国立がんセンターが中心になり、約10万人を対象に1990年から20年以上も追跡した「コホート研究」を見てみます。コホート研究とは、現在の生活習慣と健康をアンケートにより把握し、その後の20年間の状況を追跡調査します。緑茶を飲む習慣と、その後の死亡リスクとの関連を調査した結果、緑茶を習慣的に飲むグループは、死亡リスクが低下していました。緑茶を1日1杯未満飲むグループを基準として比較すると、1日1~2杯、1日3~4杯、1日5杯以上と、お茶摂取量が増えるにつれて、男女ともに死亡リスクの低下する傾向がみられました。また、がん・心疾患などの死因別でも緑茶との関連を調査しています。男性は脳血管疾患や呼吸器疾患、女性は心疾患や外因死のリスクが低下するという結果がみられました。
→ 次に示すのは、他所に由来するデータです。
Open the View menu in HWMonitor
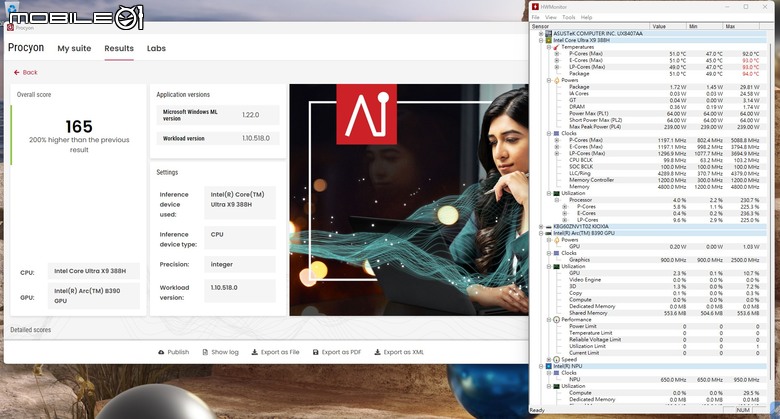The width and height of the screenshot is (780, 419). click(552, 17)
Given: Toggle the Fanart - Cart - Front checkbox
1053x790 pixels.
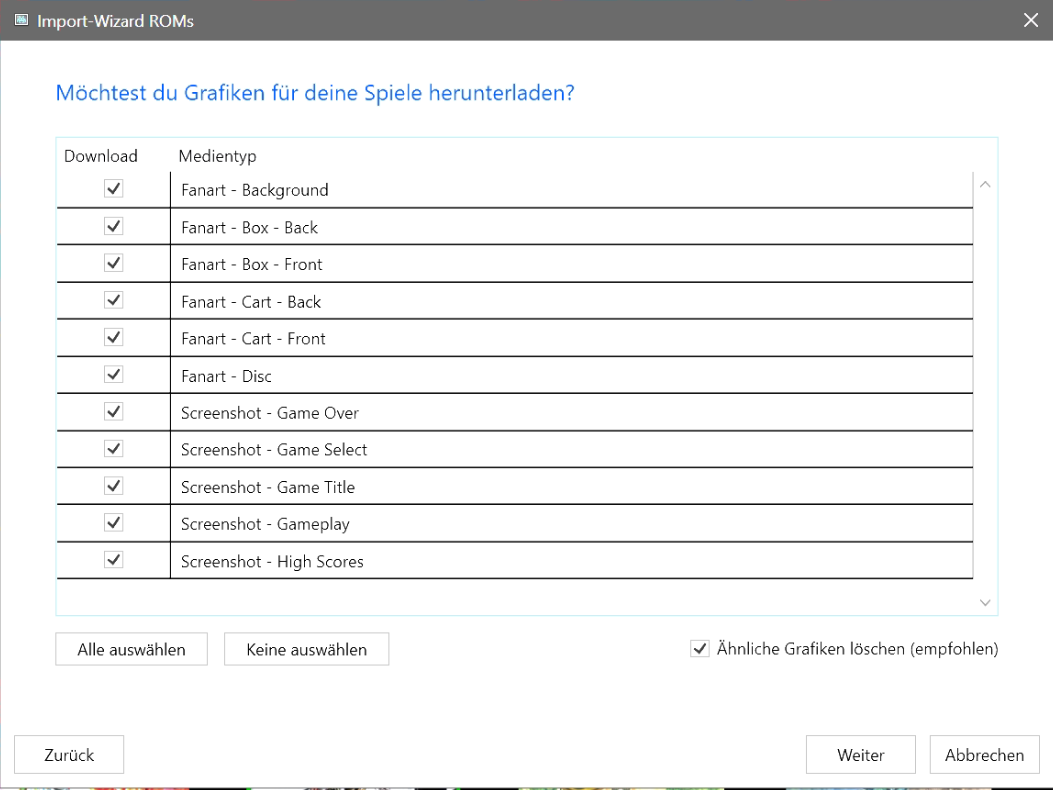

お茶を多く飲む人は、ご飯、みそ汁を中心とした日本食に近い食事を摂っているのではないか。すなわち、お茶だけでなく日本食にその原因があるとも考えられます。しかし、食性が異なるイギリスにおいても、50万人を対象にした約10年間のコホート研究では、同じ茶葉から作られる紅茶の飲用についても、毎日少なくとも2杯の紅茶を飲んでいた人は、飲まない人と比べて死亡リスクが9~13%低下していたことがわかりました。紅茶の飲用も死亡リスクを低下させる可能性があるとされましたが、その理由はまだ明確ではありません。おそらく、緑茶と同様、紅茶に含まれるポリフェノールが心臓の健康状態を改善させたと考えられます。

緑茶に含まれるカテキンが血圧や体脂肪、脂質を調節する効果があり、さらに、カフェインは気管支拡張作用があるので、こうした効果が、循環器疾患や呼吸器疾患死亡のリスク低下に繋がっているのではないでしょうか。その他の研究で、緑茶に含まれるテアニンやカフェインが認知能力や注意力の改善に効果があるのではという報告もあります。

この様に、毎日2杯以上のお茶を飲むことで、寿命が長くなることが確認されました。新年にあたり、今年は、健やかな老後のためにも多くの機会に喫茶習慣を持ちたいですね。